How Do You Become Better?
4 min read

How Do You Become Better?

How Do You Become Better?

Experience.
https://xkcd.com/1171/
It seems so painfully obvious in retrospect but I didn't really fully understand until recently. Studying theory, getting classes, reading articles, how-tos and so on can only get you so far. Experience is where skills are honed and knowledge is built on.

A Little Backstory

As I was browsing Quora, I came about the question, "How do I become a better java developer?". Having grown software-rendered gray hair, I thought I can answer it without too much trouble. I ended up spending a lot of time reflecting on understanding where growth come from and ended up writing this.

After thinking about it for a while, I remembered I was in the same exact situation a few years ago. Having a coffee chat with my mentor at the time, I asked a similar question. "How do I become better?" Her answer? Experience. I needed to go do different projects. I needed to go to different teams. I needed to try different technologies.

Thinking back, I thought, "Is that it?". I didn't fully understand. Do you just become better with time? Well, dear hypothetical reader, yes.

Why Experience?


What is it in experience that makes it so valuable? Throughout your software development career, you are constantly tasked to deliver the seemingly impossible on a daily basis. You have to adapt and survive which leads you to learning skills and gaining knowledge. In fact, gaining experience in software development is pretty much that (in a quote form so that if it sounds cool, someone can quote me in a book)

You gain experience by constantly being asked to deliver perfection in imperfect conditions.

Anyway..

Gaining Experience

You can gain experience by diving into projects.
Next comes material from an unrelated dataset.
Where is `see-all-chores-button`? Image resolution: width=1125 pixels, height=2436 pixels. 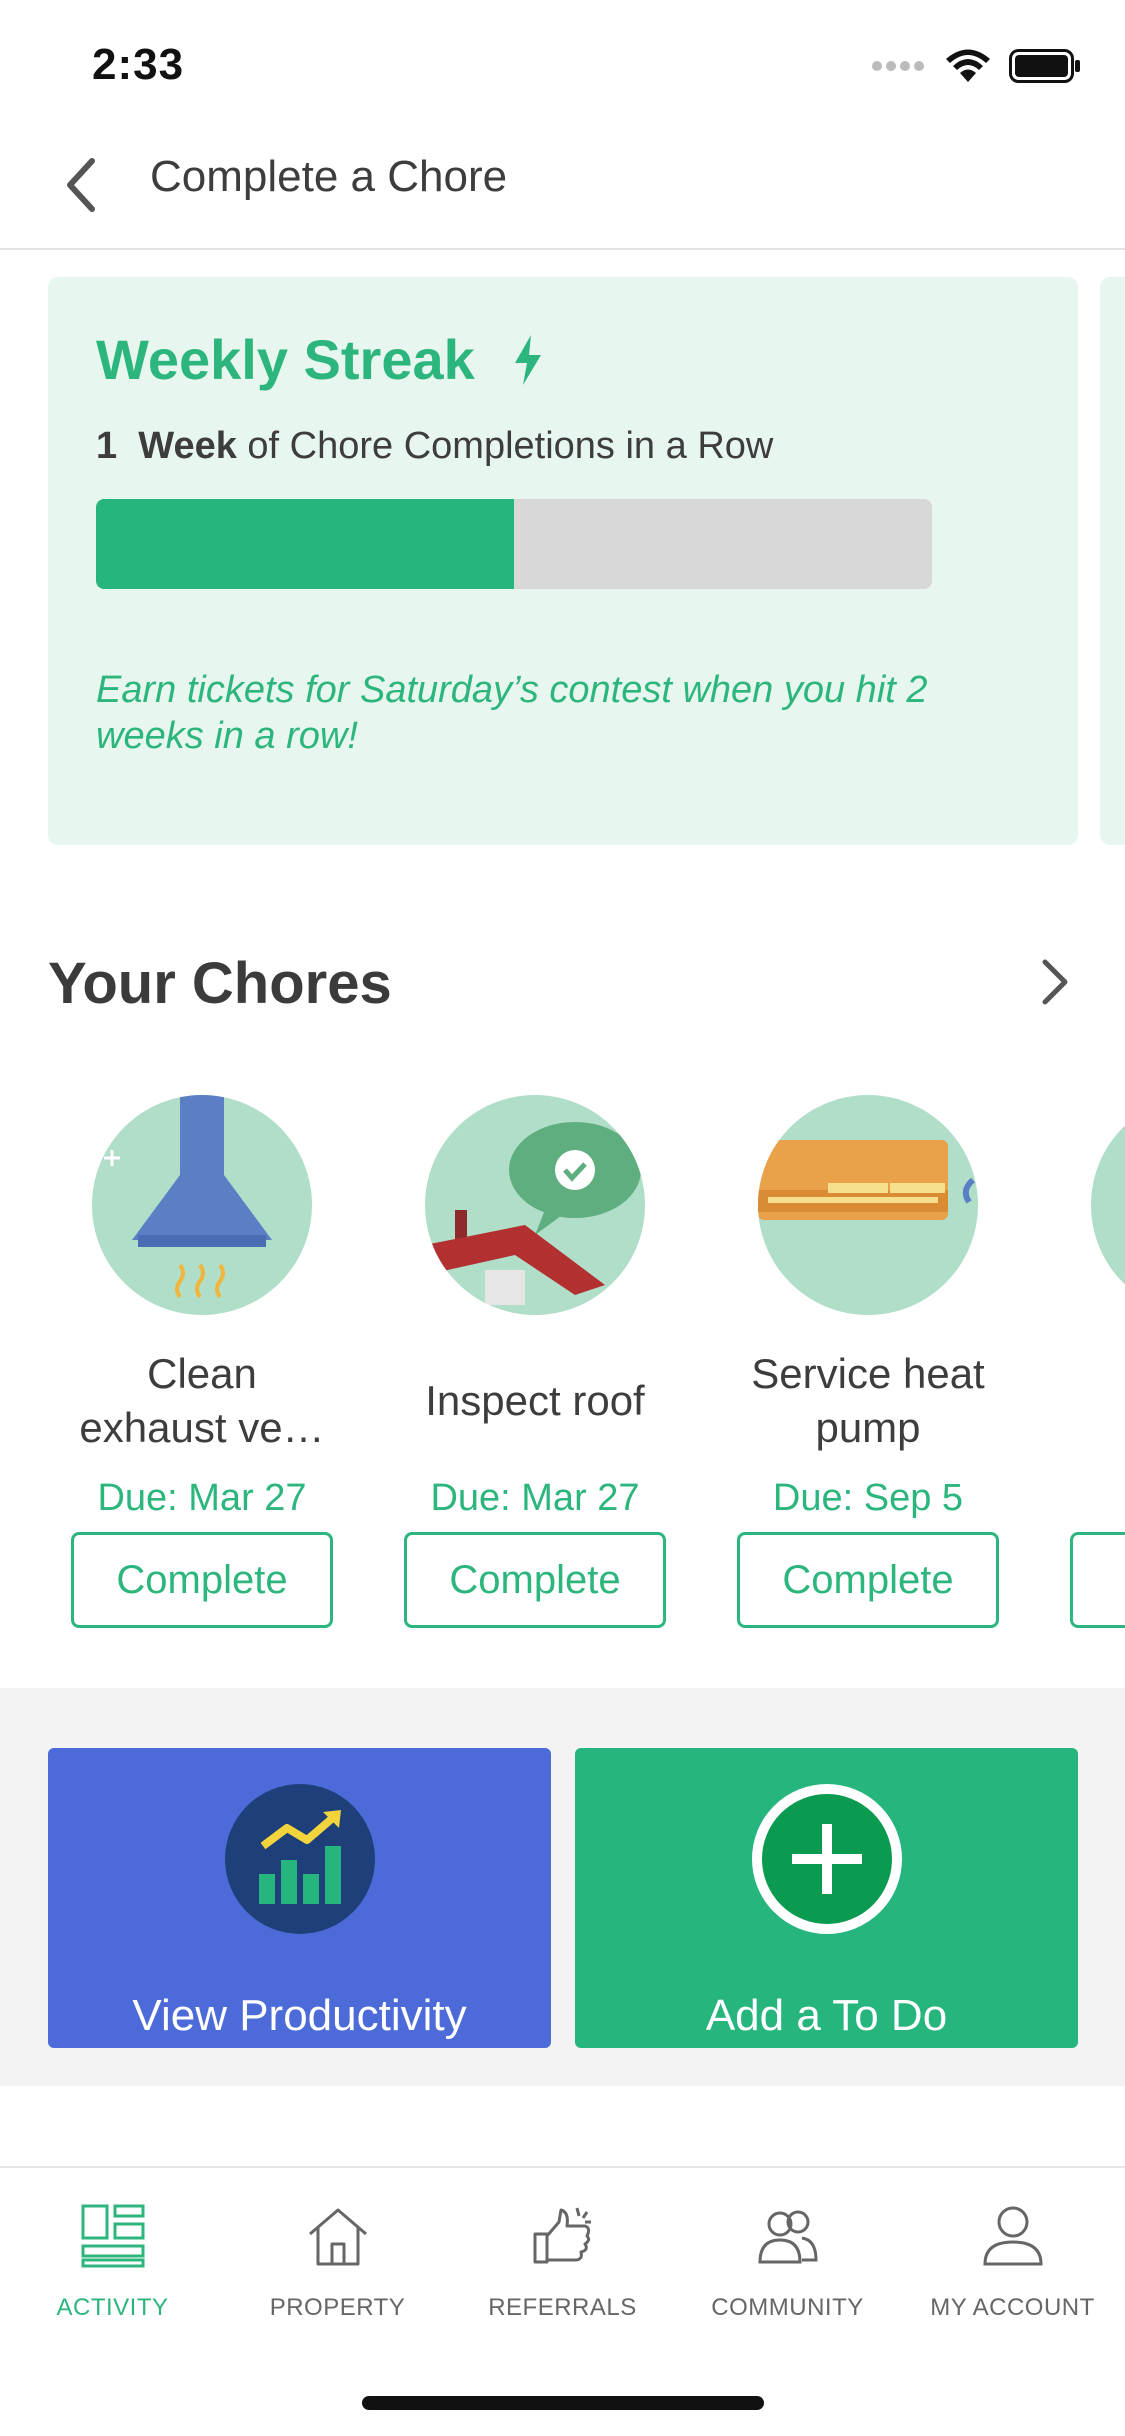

The projects can be school, hobby or during work. Work projects is probably the the best for gaining experience because of the scale, business pressure and ever changing conditions.

The Real World

In school, the conditions are pretty darn good. You have x amount of days to deliver something. The professor checks a few functionalities and you get a grade. Done. Commence celebration.

In hobby projects, you have some time to build something. It may work or it may not. You can spend more time or spend more money depending on what you feel like.
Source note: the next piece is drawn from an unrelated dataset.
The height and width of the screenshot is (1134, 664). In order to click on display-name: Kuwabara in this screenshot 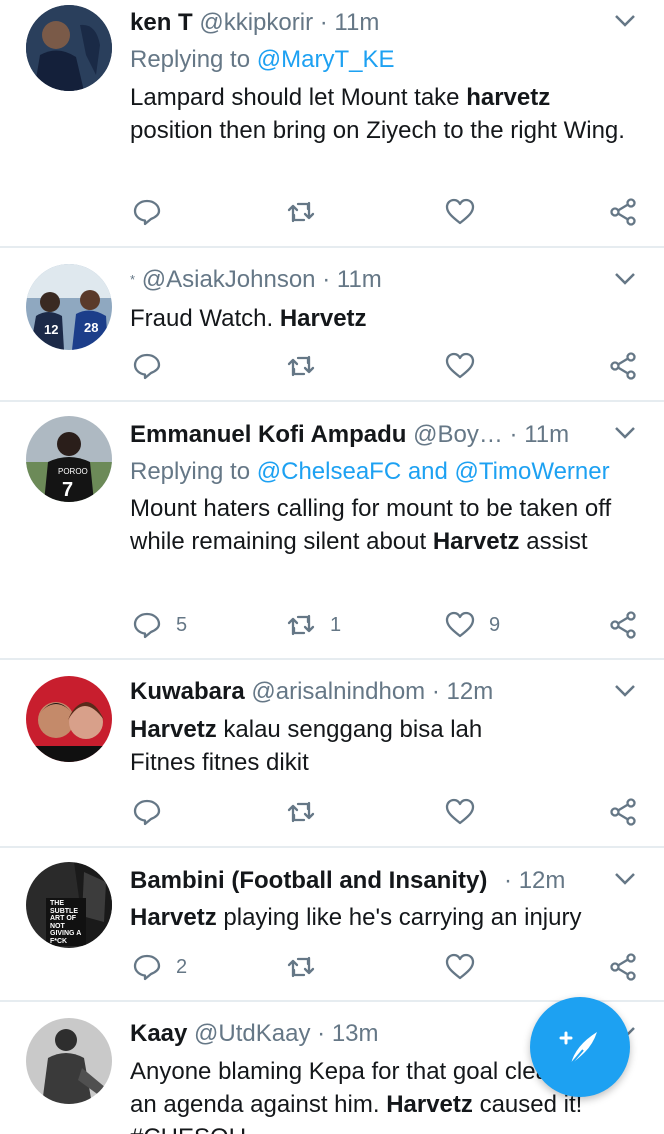, I will do `click(188, 692)`.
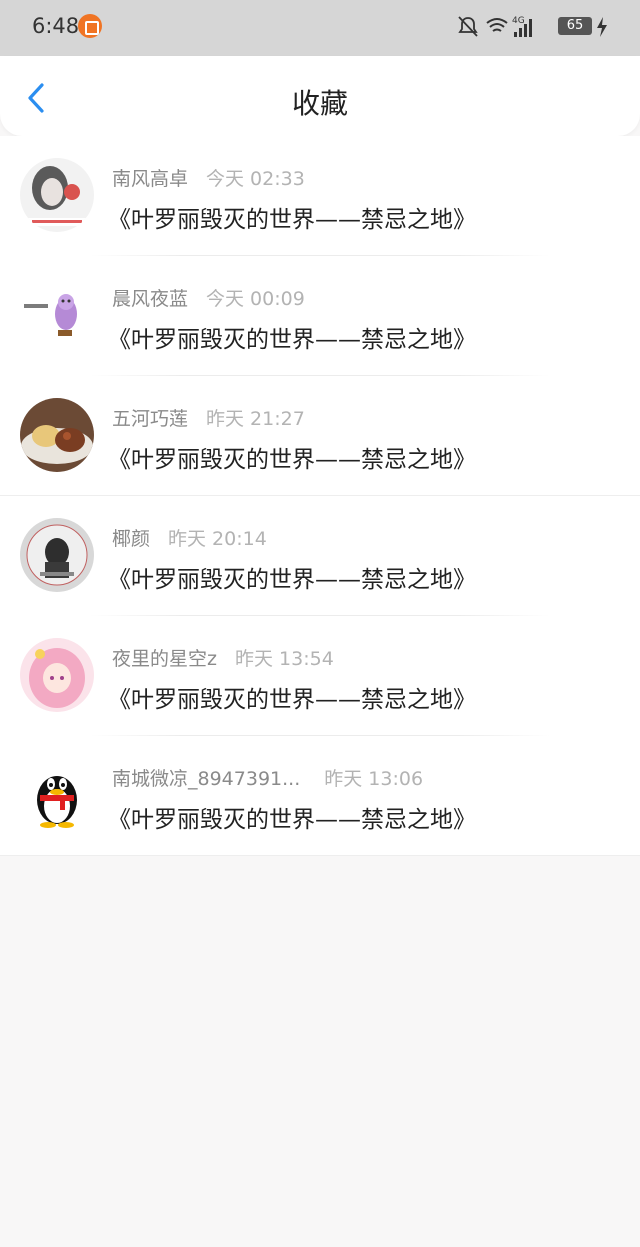 This screenshot has height=1247, width=640. Describe the element at coordinates (497, 25) in the screenshot. I see `wifi-icon` at that location.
Let's contrast that to "real world" projects. These are just some of the many many common situations:

Time.
When projects start, you are given x amount of days to gather requirements, another x days to build the software and another set of days to ship the software. It's not bad until you realize you can't move realize dates. Requirements took too long or are being added late? Release date stays the same. Critical bugs not reported earlier? Release date stays the same.
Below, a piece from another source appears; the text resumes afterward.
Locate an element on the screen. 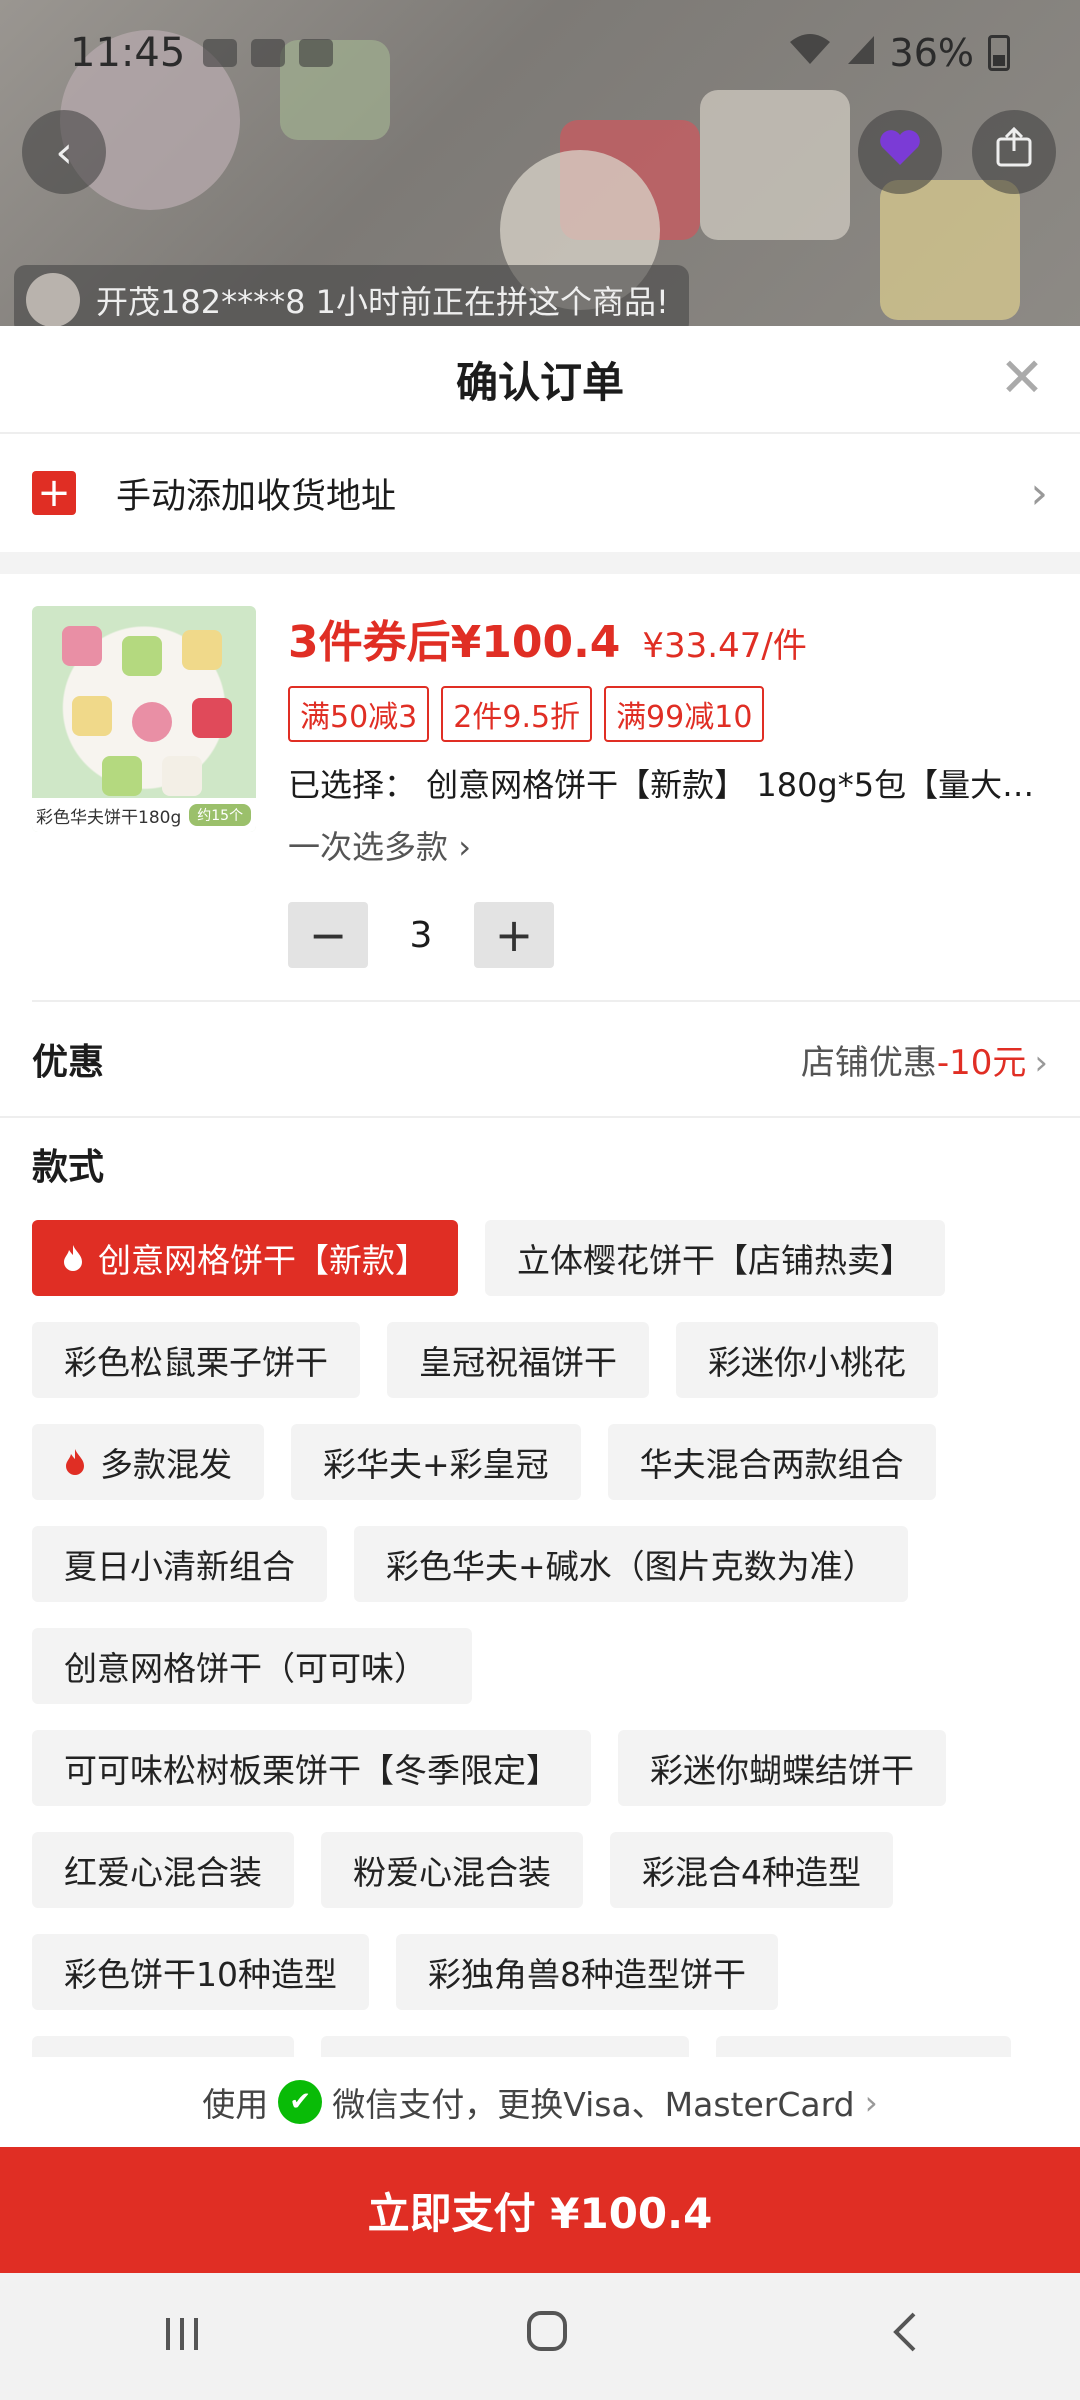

Budget. You have $1m for your project. You get just enough money for databases, servers, etc. Oh wait...someone needs half of that for a different project. You can do it with half the money, right?

Technology. You're assigned in a new team. They use a different database. Their architecture is a mystery. Their documentation is a non-existent. Doesn't matter, still have to deliver requested functionality by yesterday.

Load. Your software is live. People are loving it! People are sharing it. Suddenly, your software is going down. It can't seem to handle the 5 people using it at the same time.

The real world won't give you great conditions. Time, money and budget are things that dramatically grow shorter in a moment's notice. That doesn't even include working with company process, coworkers, legacy architecture and so on.

You just have to make do with the current situation.

Developing a Foundation of Knowledge

http://xkcd.com/979/
You have to find a way to deliver when the odds are against you.

You strive to make things work. You ask your coworkers for help. You pray to the StackOverflow gods that you can find someone who has done this before. You test things out. You break things. You fix them. You plead if some features can be delivered later. Figure out how the database is arranged. You figure out why the application is crapping out. Read logs. Fix more things... Eventually something gets shipped.

You might succeed in some projects and you might fail at others. Either way, whenever you work on projects and whenever you deal with the struggles of software development, you are gaining experience. With experience, you gain knowledge. You gain a pool of information that becomes useful in making your life easier. Some of these pool of information are possibly categorized in your brain as the following:

  • What NOT TO EVER DO (again)
  • Steps I do when something breaks (besides panic)
  • List of things that break applications
  • How to find information to fix things
  • Technologies I should use and never use again

When Experience Turns Second Nature


In your next project the sales team has decided that they want a button that sends cat pictures to all your customers at midnight. Hey... in that last project you built an application that grabs dog pictures from google. In another project, you were asked to send email receipts. Suddenly, The new project seem more possible. If you just combine and modify some of your previous stuff maybe, just maybe, you can deliver this one on time.

And... end up barely delivering. But, you've become an expert at cat-picture-finding and emailing-at-midnight functionality. As you move on, you might not even realize that you've delivered a lot of things. You've gained a lot of skills. You have gained vast knowledge. Things become easy because you've been using all the past experiences to learn what to do in the next one.

You repeat the cycle until one day you realize you've become a full-stack rockstar data science javascript growth ninja engineer...with a beard.